In fact, “We’ve seen, especially in the last year or so, an alarming ramp up in malicious activity,” says Beevers. “We’re often the target of attack because of the critical position we have in our customers’ stacks, which means if we have a service-impacting issue, our customers have a service impacting issue, and their business is impacted. For us, that reinforces the importance of resiliency in our own infrastructure.”'
Scaling Capacity While Under Attack
This need for resiliency ultimately led NS1 to leverage Packet infrastructure. However, it didn’t start that way.
From the beginning, the NS1 team decided to place things like its APIs, databases, user interface and internal operational tools into a purpose-built data center environment, instead of opting for a cloud-based deployment like AWS or Google Cloud. Says Beevers: “We needed physical infrastructure around the globe to support our core workloads, and so we initially deployed in traditional colocation environments.”
But given the company’s growth—NS1 has grown several hundred percent per year, every year of its existence—the team felt that this static approach couldn’t keep up, and started looking for options to scale up on demand.
“Our very first use case for Packet actually was around mitigating large DDoS incidents,” says Beevers. “We were receiving a huge influx of malicious traffic and needed to burst our capacity quickly in key markets to absorb and mitigate attacks. Due to our need for high-performing bare metal servers, advanced networking capabilities, and low latency delivery, most cloud providers weren’t an option. Packet’s ability to provide these resources on demand enabled us to automate around our nuanced use cases.”

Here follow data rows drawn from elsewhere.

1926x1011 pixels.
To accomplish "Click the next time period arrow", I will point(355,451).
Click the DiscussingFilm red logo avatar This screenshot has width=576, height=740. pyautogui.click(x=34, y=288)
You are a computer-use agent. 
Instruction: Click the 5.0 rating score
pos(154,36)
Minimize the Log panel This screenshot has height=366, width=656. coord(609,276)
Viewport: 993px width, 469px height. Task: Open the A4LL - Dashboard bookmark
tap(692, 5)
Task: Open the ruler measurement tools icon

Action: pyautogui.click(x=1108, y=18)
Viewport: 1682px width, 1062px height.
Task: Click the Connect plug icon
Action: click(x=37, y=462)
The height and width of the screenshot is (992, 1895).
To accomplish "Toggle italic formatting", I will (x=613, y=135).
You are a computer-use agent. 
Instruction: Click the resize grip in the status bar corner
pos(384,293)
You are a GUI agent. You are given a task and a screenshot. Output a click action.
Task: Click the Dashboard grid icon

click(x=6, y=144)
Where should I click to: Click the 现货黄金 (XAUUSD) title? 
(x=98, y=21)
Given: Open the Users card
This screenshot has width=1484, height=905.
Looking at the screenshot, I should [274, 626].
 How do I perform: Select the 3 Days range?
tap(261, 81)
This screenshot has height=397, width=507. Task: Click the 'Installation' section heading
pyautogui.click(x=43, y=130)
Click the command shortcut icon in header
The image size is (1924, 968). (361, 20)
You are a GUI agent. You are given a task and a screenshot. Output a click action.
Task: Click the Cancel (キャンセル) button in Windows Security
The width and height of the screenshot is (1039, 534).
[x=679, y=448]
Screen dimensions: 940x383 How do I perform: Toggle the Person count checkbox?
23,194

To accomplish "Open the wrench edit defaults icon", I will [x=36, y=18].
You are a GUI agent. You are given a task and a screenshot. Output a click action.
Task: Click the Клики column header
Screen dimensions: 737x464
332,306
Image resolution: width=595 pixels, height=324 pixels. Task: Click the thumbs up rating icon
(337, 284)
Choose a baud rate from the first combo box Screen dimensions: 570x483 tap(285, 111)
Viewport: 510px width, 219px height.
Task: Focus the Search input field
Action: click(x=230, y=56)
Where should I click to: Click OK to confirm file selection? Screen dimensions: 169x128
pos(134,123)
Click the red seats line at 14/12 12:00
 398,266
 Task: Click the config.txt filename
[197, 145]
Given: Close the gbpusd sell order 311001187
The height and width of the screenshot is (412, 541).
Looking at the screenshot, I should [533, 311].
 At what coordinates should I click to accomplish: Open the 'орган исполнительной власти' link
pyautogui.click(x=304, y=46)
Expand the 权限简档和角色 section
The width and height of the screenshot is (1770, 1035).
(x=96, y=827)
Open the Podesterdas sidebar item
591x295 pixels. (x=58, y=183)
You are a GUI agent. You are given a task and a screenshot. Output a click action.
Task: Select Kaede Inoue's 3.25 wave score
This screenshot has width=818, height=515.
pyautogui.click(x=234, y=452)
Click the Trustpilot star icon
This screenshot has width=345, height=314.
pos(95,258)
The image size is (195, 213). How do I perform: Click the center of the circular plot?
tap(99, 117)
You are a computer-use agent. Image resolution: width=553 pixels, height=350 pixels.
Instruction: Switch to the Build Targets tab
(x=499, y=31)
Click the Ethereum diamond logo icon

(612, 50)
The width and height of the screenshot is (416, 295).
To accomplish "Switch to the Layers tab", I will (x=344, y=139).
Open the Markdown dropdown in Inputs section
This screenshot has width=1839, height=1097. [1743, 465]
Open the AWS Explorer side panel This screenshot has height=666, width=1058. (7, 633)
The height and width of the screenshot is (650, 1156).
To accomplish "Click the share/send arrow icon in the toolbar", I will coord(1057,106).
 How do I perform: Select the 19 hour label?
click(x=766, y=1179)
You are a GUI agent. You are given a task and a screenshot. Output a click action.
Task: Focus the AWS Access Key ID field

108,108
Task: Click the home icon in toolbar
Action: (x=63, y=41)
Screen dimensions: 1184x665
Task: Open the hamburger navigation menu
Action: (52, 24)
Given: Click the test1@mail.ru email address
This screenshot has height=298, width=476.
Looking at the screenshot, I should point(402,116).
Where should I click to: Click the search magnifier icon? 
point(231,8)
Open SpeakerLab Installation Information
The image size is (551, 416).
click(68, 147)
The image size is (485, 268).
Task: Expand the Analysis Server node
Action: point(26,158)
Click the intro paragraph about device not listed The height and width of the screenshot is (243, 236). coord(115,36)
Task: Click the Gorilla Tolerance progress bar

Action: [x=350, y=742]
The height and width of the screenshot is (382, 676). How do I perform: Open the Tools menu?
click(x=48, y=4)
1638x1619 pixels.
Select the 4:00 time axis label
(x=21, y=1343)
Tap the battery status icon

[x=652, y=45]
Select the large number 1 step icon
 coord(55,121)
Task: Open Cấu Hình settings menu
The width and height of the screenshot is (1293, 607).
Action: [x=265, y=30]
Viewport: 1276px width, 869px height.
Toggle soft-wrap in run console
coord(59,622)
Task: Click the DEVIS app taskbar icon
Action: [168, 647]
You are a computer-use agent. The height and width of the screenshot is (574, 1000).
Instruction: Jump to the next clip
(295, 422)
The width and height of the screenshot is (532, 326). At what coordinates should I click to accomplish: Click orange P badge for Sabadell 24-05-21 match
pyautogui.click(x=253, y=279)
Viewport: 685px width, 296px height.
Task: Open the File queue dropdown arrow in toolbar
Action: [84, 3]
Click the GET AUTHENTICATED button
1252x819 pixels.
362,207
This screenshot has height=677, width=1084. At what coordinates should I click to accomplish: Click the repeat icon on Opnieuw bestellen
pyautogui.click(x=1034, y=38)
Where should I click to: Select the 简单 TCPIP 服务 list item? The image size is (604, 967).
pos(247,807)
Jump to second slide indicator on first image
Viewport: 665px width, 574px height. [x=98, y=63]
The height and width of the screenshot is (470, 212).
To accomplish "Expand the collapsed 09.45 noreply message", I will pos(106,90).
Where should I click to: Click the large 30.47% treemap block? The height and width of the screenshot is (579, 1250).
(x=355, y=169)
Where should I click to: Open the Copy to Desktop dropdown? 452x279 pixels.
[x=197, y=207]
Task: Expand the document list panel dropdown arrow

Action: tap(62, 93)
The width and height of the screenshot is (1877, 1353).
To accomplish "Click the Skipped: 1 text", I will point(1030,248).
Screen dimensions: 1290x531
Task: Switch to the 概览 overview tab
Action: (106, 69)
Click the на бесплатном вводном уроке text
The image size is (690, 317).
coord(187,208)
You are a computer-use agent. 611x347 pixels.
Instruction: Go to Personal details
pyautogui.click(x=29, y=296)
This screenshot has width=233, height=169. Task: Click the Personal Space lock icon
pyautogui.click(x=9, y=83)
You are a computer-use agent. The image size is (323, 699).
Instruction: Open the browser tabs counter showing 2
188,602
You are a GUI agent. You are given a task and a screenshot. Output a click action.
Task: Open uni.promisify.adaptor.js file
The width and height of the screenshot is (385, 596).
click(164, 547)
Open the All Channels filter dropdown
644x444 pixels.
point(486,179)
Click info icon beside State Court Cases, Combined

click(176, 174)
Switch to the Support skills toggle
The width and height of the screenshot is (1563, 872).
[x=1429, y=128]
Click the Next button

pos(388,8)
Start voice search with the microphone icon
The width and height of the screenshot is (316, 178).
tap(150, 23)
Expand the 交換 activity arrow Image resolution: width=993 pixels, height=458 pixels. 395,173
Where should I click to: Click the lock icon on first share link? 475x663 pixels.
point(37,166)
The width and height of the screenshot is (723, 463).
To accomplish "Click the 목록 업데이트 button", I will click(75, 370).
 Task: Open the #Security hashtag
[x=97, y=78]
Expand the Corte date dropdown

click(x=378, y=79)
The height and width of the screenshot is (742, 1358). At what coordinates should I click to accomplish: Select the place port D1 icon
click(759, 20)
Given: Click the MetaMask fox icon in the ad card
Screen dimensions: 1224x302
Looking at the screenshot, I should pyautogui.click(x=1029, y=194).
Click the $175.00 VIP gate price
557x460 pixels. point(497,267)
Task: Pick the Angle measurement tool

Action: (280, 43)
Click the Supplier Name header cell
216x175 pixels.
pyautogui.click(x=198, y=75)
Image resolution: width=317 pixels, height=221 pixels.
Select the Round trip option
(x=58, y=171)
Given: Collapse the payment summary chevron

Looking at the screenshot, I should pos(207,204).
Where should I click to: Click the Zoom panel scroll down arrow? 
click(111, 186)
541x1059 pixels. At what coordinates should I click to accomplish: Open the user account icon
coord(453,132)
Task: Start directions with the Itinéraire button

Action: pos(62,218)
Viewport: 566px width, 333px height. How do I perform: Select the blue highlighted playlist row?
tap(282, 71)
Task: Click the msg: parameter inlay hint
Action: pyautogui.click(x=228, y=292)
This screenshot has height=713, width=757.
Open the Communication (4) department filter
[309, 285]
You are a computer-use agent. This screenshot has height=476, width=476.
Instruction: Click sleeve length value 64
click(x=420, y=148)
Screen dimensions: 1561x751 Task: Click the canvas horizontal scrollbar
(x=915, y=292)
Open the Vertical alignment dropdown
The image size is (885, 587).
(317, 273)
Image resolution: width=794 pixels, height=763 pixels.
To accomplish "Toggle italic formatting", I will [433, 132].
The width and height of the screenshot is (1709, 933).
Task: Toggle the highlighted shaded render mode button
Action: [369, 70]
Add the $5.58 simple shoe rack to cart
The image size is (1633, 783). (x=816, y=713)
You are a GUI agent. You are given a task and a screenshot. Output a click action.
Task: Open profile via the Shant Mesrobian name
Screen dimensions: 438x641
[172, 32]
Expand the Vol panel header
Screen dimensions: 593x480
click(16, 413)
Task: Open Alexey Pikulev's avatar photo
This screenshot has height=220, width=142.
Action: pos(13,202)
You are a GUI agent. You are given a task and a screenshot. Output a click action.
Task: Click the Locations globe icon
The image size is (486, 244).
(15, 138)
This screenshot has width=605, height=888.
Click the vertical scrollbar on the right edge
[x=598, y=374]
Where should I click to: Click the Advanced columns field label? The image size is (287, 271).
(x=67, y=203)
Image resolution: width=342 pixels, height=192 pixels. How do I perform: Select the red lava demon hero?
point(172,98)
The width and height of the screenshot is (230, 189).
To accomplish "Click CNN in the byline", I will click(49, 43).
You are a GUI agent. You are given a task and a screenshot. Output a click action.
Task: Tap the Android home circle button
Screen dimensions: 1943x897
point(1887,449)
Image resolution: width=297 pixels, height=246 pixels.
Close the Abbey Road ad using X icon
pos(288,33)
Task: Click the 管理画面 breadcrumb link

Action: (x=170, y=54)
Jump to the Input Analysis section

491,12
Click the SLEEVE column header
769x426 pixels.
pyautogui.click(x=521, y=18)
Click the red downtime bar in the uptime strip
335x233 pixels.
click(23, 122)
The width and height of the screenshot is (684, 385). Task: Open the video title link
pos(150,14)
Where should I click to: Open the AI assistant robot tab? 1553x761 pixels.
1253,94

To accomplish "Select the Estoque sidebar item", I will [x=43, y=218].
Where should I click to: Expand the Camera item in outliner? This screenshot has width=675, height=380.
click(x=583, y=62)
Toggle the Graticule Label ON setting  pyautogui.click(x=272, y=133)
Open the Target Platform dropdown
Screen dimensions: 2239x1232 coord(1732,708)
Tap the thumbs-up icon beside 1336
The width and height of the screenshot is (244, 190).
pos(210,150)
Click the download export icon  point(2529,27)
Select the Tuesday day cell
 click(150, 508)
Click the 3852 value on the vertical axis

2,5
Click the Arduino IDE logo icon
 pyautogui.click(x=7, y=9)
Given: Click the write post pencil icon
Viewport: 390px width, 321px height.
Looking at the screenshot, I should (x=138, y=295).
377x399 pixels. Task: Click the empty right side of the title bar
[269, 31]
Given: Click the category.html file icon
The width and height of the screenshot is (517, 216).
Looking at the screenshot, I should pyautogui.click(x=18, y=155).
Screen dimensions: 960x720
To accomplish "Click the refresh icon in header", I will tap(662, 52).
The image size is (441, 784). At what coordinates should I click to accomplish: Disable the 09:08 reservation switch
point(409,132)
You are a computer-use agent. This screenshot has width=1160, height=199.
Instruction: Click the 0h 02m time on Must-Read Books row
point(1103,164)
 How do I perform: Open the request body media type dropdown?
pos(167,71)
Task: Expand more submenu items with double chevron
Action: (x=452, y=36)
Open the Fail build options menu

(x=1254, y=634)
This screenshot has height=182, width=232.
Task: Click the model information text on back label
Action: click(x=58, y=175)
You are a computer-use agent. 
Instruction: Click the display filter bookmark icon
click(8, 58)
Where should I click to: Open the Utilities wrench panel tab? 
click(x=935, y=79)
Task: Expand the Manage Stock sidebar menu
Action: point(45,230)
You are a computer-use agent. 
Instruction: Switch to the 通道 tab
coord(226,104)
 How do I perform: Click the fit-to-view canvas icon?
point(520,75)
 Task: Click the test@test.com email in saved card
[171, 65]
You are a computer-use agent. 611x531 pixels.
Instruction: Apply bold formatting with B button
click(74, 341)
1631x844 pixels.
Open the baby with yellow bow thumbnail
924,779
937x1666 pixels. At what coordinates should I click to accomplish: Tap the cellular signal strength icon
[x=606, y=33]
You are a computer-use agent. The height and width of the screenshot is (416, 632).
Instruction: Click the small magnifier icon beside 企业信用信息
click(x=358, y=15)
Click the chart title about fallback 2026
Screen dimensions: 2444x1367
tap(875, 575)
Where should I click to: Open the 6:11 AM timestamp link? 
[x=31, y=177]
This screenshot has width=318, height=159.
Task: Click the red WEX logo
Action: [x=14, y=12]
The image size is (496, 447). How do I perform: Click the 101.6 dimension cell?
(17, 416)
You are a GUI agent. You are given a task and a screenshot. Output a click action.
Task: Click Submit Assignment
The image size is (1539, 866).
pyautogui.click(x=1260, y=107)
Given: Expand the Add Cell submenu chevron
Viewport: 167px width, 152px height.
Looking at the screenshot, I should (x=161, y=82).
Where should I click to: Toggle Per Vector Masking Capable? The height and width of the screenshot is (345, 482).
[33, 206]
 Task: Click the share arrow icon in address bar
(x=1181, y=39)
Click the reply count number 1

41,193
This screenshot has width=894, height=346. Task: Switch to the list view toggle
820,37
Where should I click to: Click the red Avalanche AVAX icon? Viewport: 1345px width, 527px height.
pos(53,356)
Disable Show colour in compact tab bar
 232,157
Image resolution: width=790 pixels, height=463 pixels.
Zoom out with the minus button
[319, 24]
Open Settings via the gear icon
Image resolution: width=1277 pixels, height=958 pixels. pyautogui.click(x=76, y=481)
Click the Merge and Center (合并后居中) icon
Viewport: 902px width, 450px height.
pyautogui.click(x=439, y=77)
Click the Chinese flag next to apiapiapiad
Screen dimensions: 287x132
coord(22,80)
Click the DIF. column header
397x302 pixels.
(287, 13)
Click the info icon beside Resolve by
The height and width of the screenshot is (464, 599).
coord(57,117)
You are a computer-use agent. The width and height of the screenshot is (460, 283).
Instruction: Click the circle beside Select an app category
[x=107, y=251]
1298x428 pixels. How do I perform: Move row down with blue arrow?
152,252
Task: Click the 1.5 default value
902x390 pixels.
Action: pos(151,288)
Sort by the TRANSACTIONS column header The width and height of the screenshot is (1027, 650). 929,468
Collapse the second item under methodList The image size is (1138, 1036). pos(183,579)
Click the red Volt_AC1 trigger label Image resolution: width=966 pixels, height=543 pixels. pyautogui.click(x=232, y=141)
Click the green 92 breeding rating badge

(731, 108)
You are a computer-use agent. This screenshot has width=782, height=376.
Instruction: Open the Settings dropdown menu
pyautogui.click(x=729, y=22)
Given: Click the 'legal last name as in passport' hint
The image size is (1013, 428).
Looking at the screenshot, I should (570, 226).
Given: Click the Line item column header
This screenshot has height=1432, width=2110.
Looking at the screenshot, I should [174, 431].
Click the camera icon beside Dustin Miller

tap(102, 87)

Now, Beevers says, “we spin up and down servers at Packet, every day. Sometimes it is for capacity reasons, like to burst to absorb workloads, but often simply because we’re growing so fast and we need to scale up additional infrastructure.”
Without Packet’s focus on automation, it simply wouldn’t work. NS1 has thousands of servers in use and a DevOps team of fewer than five people to manage them all. As such, Beevers adds, “the only way that our team’s scale is decoupled from our traffic and platform scale is through automation. Combining Packet’s rock solid automation with the predictability of bare metal infrastructure has been a huge win for us.”
Staying Ahead of Demand
NS1 measures both customer-facing data and internal telemetry at the rate of hundreds of thousands of data points per second, and all of that is coming back to processing and analytics software that it has deployed on a combination of colocated and Packet infrastructure. “Our customers are looking for better onboarding tools, more insights into their traffic, and advanced management tools, which means our core infrastructure is going to get more complex over the next year or two,” says Beevers.
The stability and agility of the NS1 platform—and that of their large blue chip customers—is tied to an ambitious and well-thought out infrastructure strategy. While the company still maintains many layers of redundancy, NS1 has put a lot of faith in their relationship with Packet. Why? In a word: focus.
“Packet is one of the most exciting substrate businesses that we’ve seen in a long time,” says Beevers. “Providing on-demand access to fundamental infrastructure is really critical for how a lot of applications are developing, including ours. It’s clear that AWS-style public clouds are not the answer for all things—there really are workloads that demand access to physical hardware. With Packet, we’ve found this perfect combination of bleeding-edge automation and access to raw hardware that enables us to do what we need to do.”
Sullivan puts it this way: “The old adage is, you can pick two of three when it comes to speed, reliability and cost. Packet actually delivers all three. You can get infrastructure in a click or an API call, it’s incredibly reliable because there’s no virtualization, and it’s cost competitive with the biggest players out there.”